## Voci elencate in un set di dati

------------------------------------------------------------------------

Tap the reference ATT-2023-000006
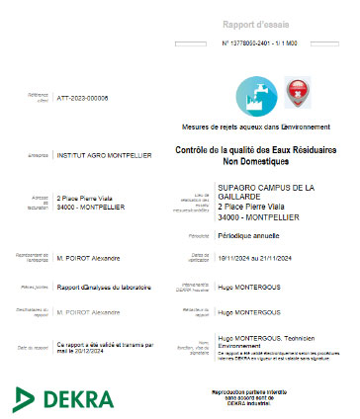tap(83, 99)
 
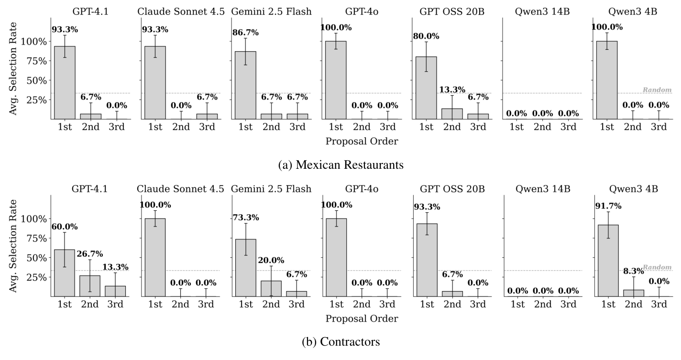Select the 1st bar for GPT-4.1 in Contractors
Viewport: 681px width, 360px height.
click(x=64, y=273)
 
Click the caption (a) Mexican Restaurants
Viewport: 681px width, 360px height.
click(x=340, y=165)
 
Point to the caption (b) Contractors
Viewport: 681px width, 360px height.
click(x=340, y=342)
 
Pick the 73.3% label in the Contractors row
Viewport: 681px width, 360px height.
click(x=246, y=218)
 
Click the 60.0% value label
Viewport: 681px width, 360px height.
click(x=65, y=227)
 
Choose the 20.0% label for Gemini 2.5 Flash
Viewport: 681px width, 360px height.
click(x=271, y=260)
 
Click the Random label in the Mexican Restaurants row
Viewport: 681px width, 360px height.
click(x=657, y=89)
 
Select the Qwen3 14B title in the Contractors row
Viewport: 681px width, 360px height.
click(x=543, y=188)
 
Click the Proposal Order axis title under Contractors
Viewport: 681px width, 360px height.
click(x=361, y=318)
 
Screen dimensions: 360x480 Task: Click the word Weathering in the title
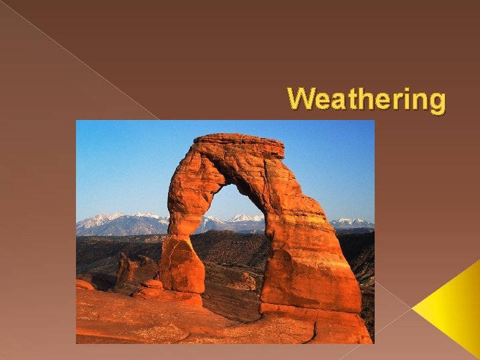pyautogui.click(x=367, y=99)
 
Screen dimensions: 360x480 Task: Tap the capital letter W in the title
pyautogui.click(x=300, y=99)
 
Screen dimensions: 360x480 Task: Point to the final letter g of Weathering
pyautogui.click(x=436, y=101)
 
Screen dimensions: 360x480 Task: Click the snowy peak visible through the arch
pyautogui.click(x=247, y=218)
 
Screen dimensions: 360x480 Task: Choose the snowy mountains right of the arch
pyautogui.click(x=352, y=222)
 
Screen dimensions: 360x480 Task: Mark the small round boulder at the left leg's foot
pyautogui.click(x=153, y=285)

------------------------------------------------------------------------

Trasforma tutte le voci in una tabella Markdown con due colonne, «N.» per il numero progressivo della riga e «Testo» per la riga stessa. Salta le righe vuote e togli le immagini.

## Compito svolto
| N. | Testo |
|---|---|
| 1 | Tap the reference ATT-2023-000006 |
| 2 | tap(83, 99) |
| 3 | Select the 1st bar for GPT-4.1 in Contractors |
| 4 | Viewport: 681px width, 360px height. |
| 5 | click(x=64, y=273) |
| 6 | Click the caption (a) Mexican Restaurants |
| 7 | Viewport: 681px width, 360px height. |
| 8 | click(x=340, y=165) |
| 9 | Point to the caption (b) Contractors |
| 10 | Viewport: 681px width, 360px height. |
| 11 | click(x=340, y=342) |
| 12 | Pick the 73.3% label in the Contractors row |
| 13 | Viewport: 681px width, 360px height. |
| 14 | click(x=246, y=218) |
| 15 | Click the 60.0% value label |
| 16 | Viewport: 681px width, 360px height. |
| 17 | click(x=65, y=227) |
| 18 | Choose the 20.0% label for Gemini 2.5 Flash |
| 19 | Viewport: 681px width, 360px height. |
| 20 | click(x=271, y=260) |
| 21 | Click the Random label in the Mexican Restaurants row |
| 22 | Viewport: 681px width, 360px height. |
| 23 | click(x=657, y=89) |
| 24 | Select the Qwen3 14B title in the Contractors row |
| 25 | Viewport: 681px width, 360px height. |
| 26 | click(x=543, y=188) |
| 27 | Click the Proposal Order axis title under Contractors |
| 28 | Viewport: 681px width, 360px height. |
| 29 | click(x=361, y=318) |
| 30 | Screen dimensions: 360x480 Task: Click the word Weathering in the title |
| 31 | pyautogui.click(x=367, y=99) |
| 32 | Screen dimensions: 360x480 Task: Tap the capital letter W in the title |
| 33 | pyautogui.click(x=300, y=99) |
| 34 | Screen dimensions: 360x480 Task: Point to the final letter g of Weathering |
| 35 | pyautogui.click(x=436, y=101) |
| 36 | Screen dimensions: 360x480 Task: Click the snowy peak visible through the arch |
| 37 | pyautogui.click(x=247, y=218) |
| 38 | Screen dimensions: 360x480 Task: Choose the snowy mountains right of the arch |
| 39 | pyautogui.click(x=352, y=222) |
| 40 | Screen dimensions: 360x480 Task: Mark the small round boulder at the left leg's foot |
| 41 | pyautogui.click(x=153, y=285) |